▶ EXCERPT PROVIDED:
-- Opening Marker --
99 payers, but I don't know which one
As discussed earlier, the Payer-to-Payer API would allow payers to exchange data with each other, thus making it easier for a patient to share data between concurrent payers or to move their data to their new payer if their health plan has changed. Notably, patients must opt-in to this data exchange, and payers must collect enough information to know who the other insurance company is and how that payer identifies the member (e.g., the member ID with the other payer).
When you contemplate all the different payers, brand names, and subsidiaries out there, I fear that identifying the right insurer is going to be a nightmare in this process. Proper payer identification is crucial, as that determines the URL you use to make the Payer-to-Payer API calls. Not knowing the correct URL is like being late for lunch and not knowing the address of the café you're trying to get to. You're going to end up in the wrong spot.
Consider Centene, which is one of the country's largest payers and which boasts the most plans on the marketplaces. It operates multiple brands, such as a different Ambetter brand in each of 27 states. But if you look up Ambetter in the de facto national list of insurers, you find only two. Payers often operate multiple subsidiaries that are the true licensed entities (SilverSummit Healthplan and Celtic Insurance Company would be two examples for Centene). If a new Humana member specifies they want to pull their data from "Ambetter," Humana must waste time and energy figuring out which Ambetter it is, what the true name of the insurance company is, and which URL to connect to.
-- Closing Marker --
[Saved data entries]
-- Opening Marker --
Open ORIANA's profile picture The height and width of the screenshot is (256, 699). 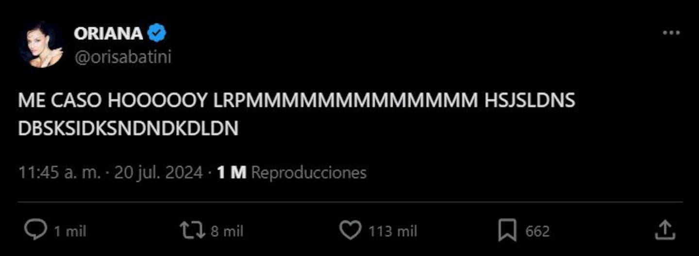(41, 45)

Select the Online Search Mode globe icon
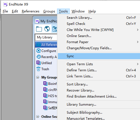point(47,29)
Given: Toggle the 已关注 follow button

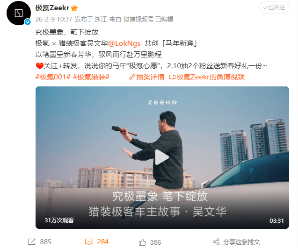Looking at the screenshot, I should tap(274, 7).
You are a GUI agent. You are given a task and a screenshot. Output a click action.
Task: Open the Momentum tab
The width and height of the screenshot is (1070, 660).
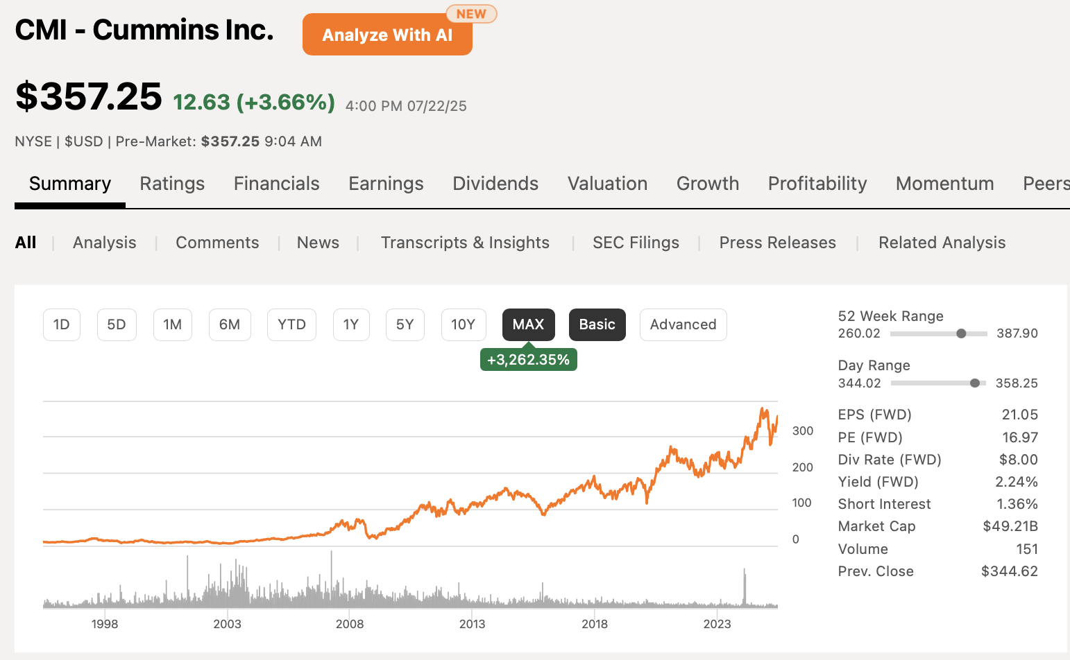(x=944, y=183)
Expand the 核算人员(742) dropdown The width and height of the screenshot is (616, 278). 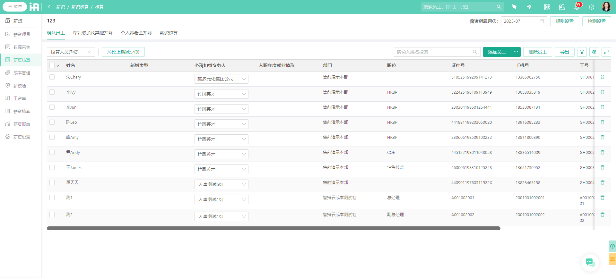(71, 52)
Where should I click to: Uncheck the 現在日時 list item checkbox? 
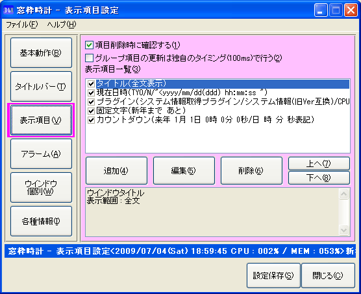pos(91,93)
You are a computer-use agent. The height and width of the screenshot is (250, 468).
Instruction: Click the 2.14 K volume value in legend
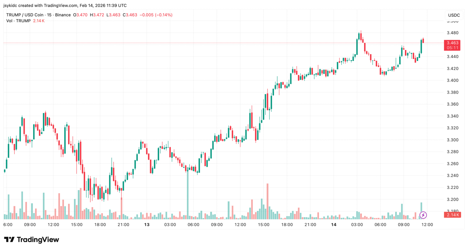click(39, 21)
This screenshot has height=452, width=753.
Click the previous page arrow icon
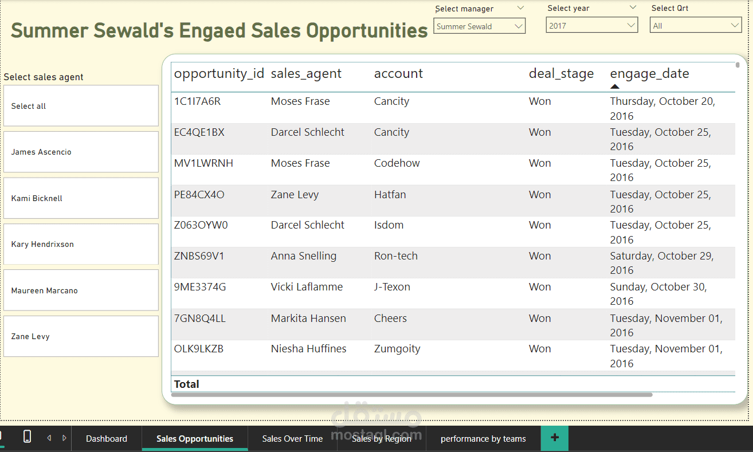(49, 438)
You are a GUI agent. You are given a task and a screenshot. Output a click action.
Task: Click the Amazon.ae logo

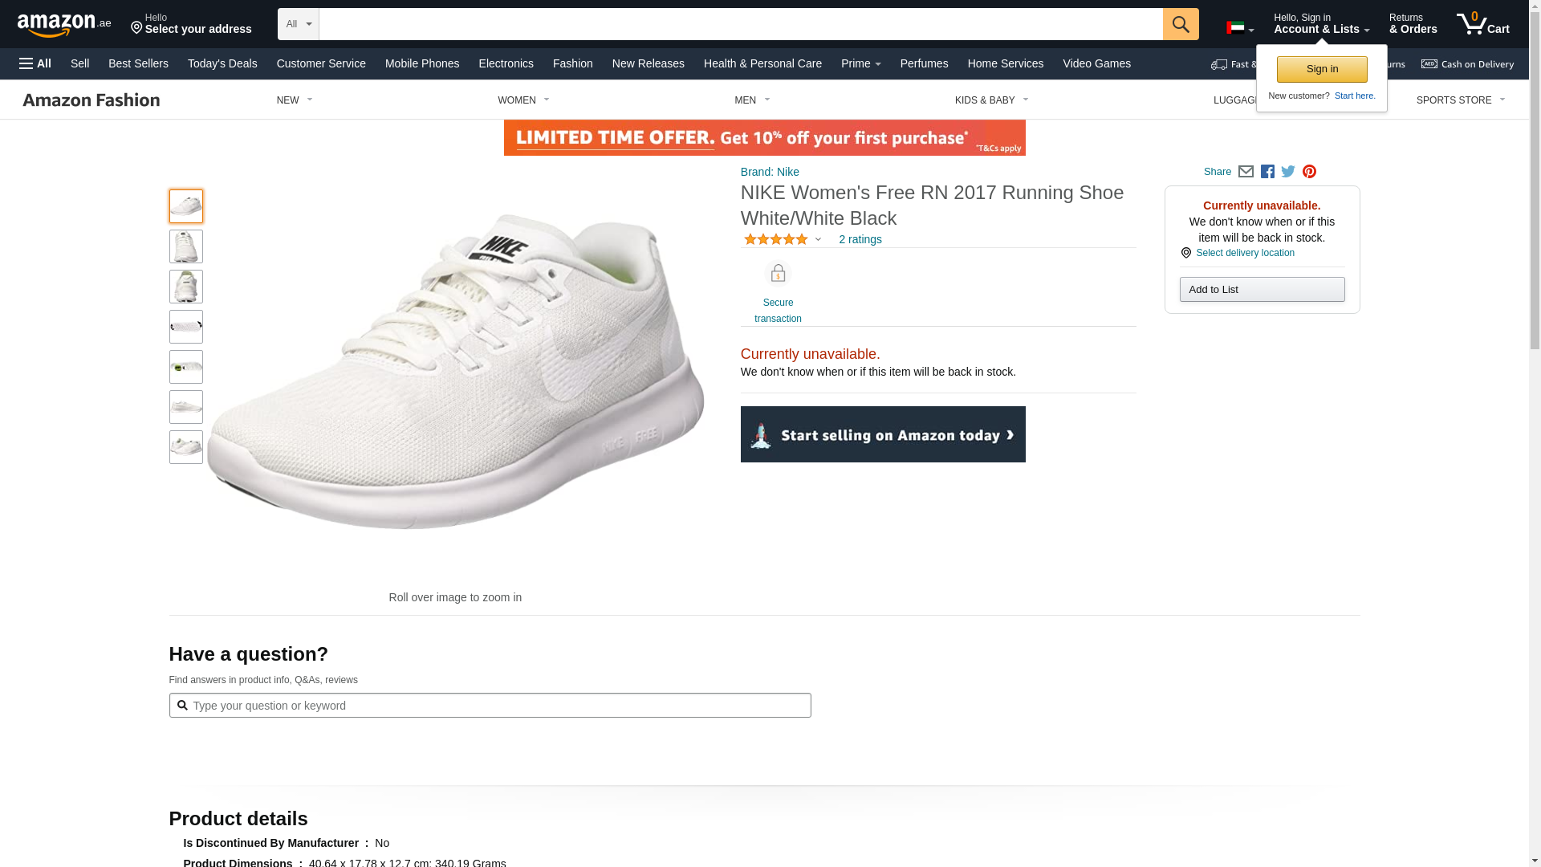click(64, 25)
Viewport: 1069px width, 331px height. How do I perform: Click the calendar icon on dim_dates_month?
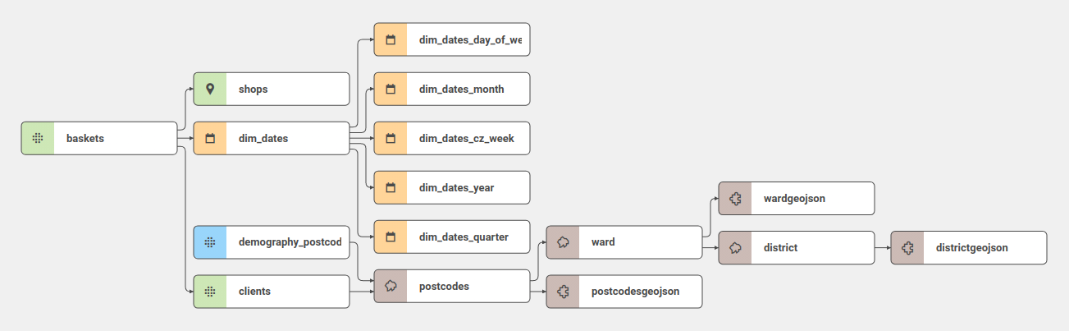(x=391, y=89)
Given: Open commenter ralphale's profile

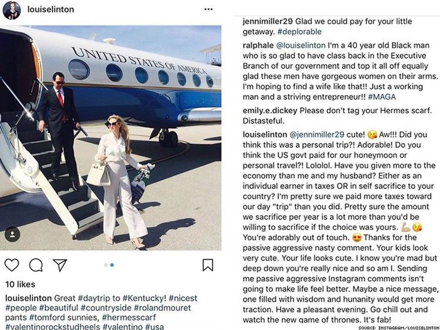Looking at the screenshot, I should (x=258, y=45).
-- Closing Marker --
▶ WHAT THE TASK ASKS:
Using the text on payer identification and the Payer-to-Payer API, decide whether each statement below agrees with it. Answer yes or no for each, and quote the words of the text that decide it.
1. Patients must opt in before payers exchange their data with each other.
2. A search for Ambetter in the de facto national list of insurers returns one entry for each state where the brand operates.
3. Centene runs a different Ambetter brand in each of 27 states.

▶ RESPONSE AREA:
1. Yes: "Notably, patients must opt-in to this data exchange"
2. No: "But if you look up Ambetter in the de facto national list of insurers, you find only two."
3. Yes: "It operates multiple brands, such as a different Ambetter brand in each of 27 states."